--- Problem details ---
Leave out the pictures, and reproduce exactly the lines from the line containing "Screen dimensions: 1024x768" through the final line of the entries.

******

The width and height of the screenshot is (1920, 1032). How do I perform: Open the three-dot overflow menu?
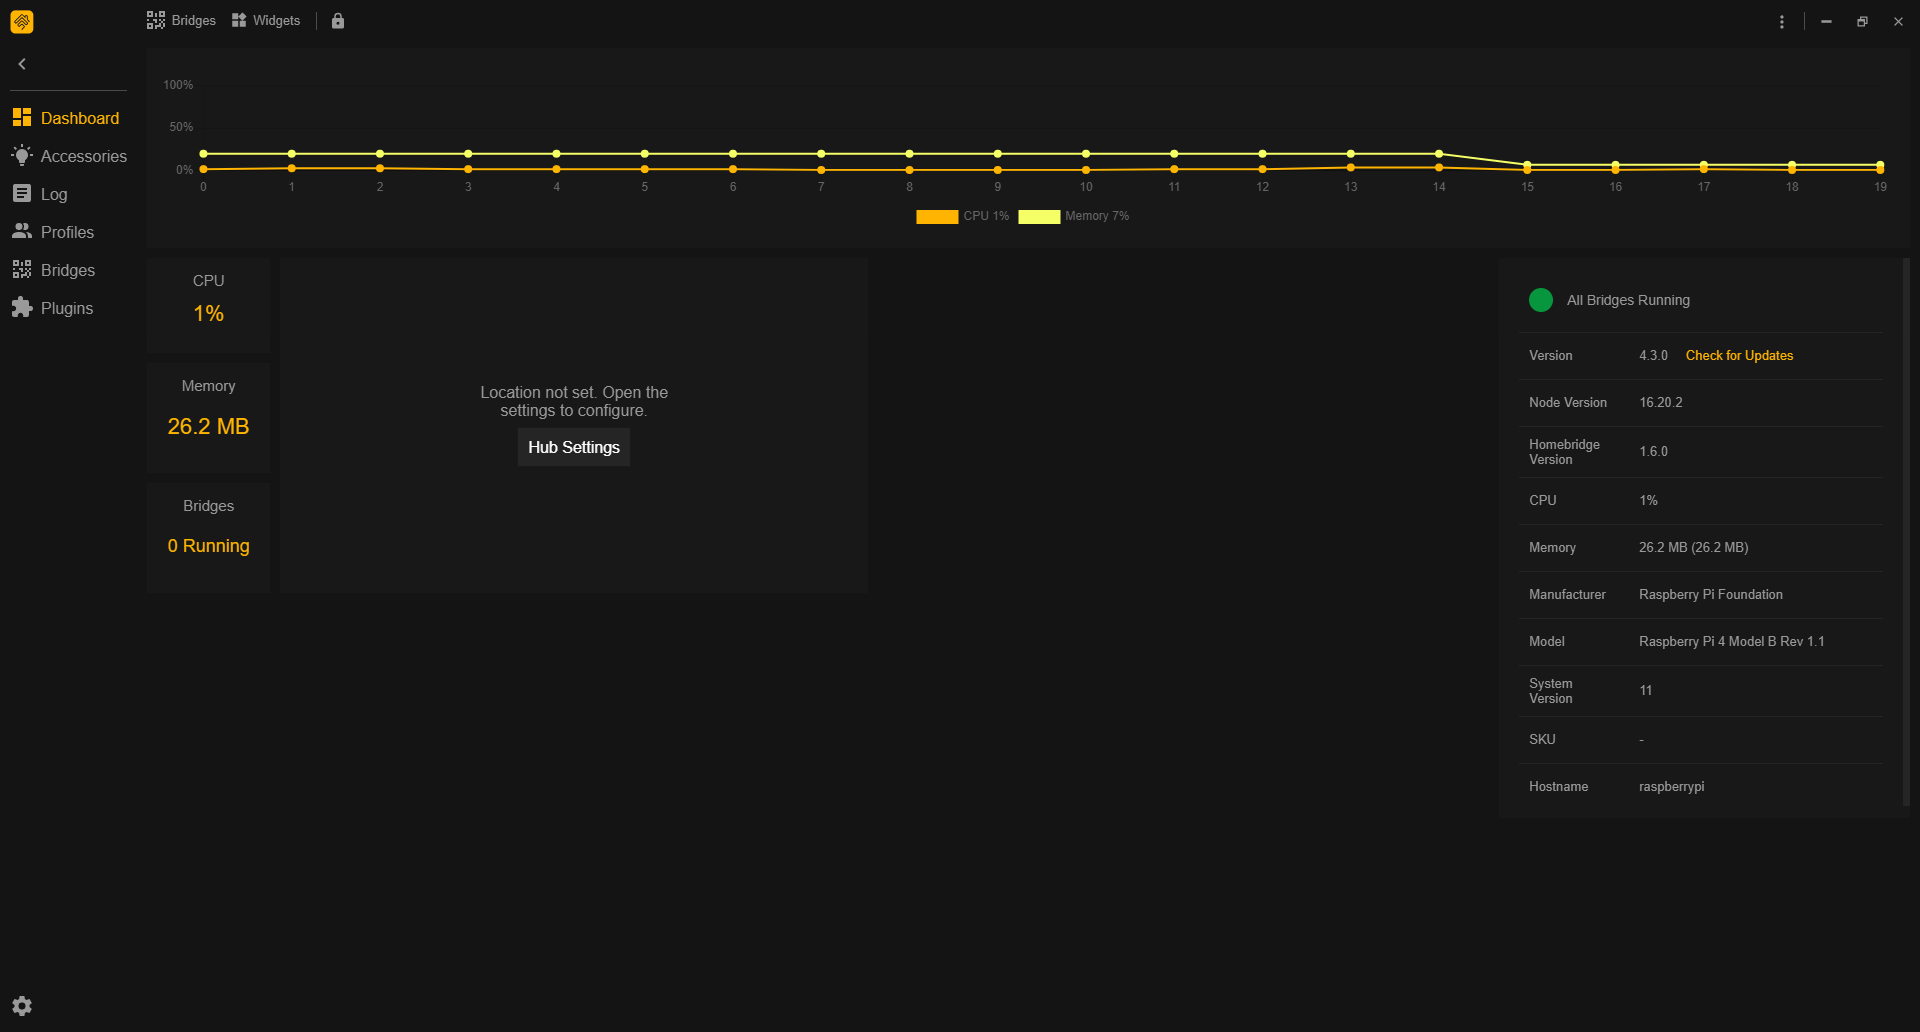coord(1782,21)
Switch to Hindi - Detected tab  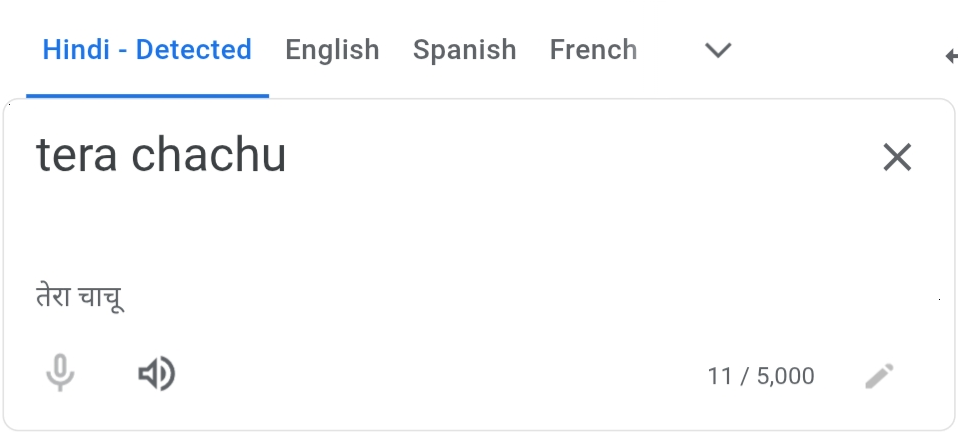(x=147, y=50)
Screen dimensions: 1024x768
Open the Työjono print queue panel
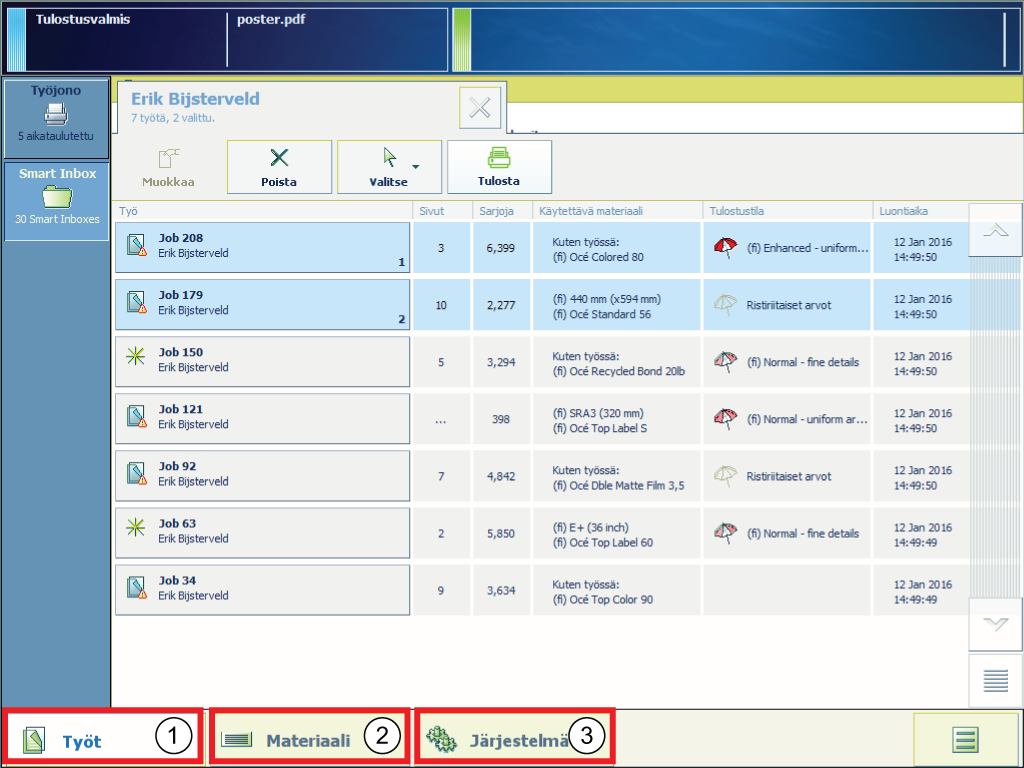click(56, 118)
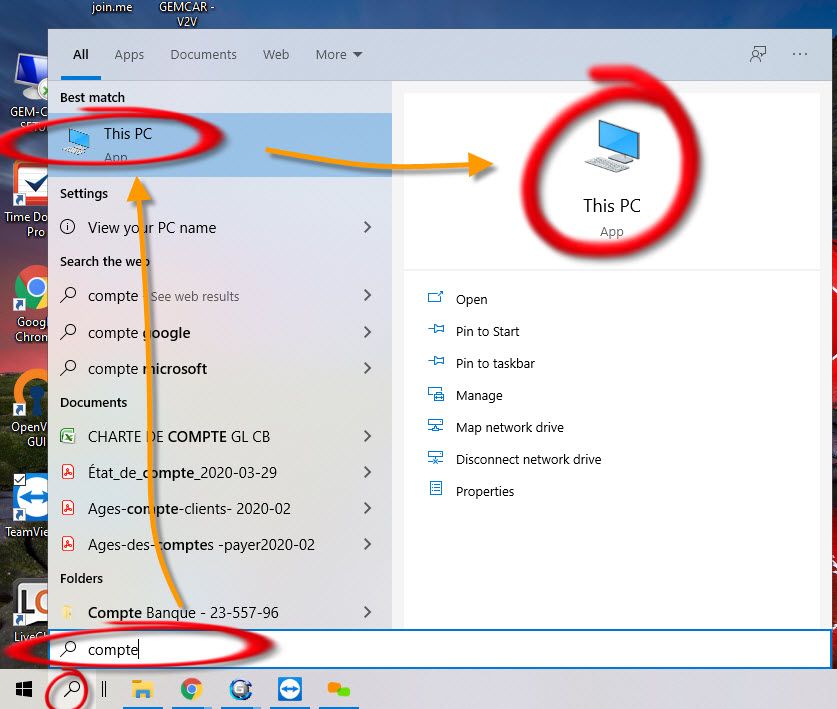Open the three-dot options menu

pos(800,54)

******

--- Problem solution ---
Screen dimensions: 1024x768
Open the Työjono print queue panel
click(56, 118)
Open the three-dot options menu

pos(800,54)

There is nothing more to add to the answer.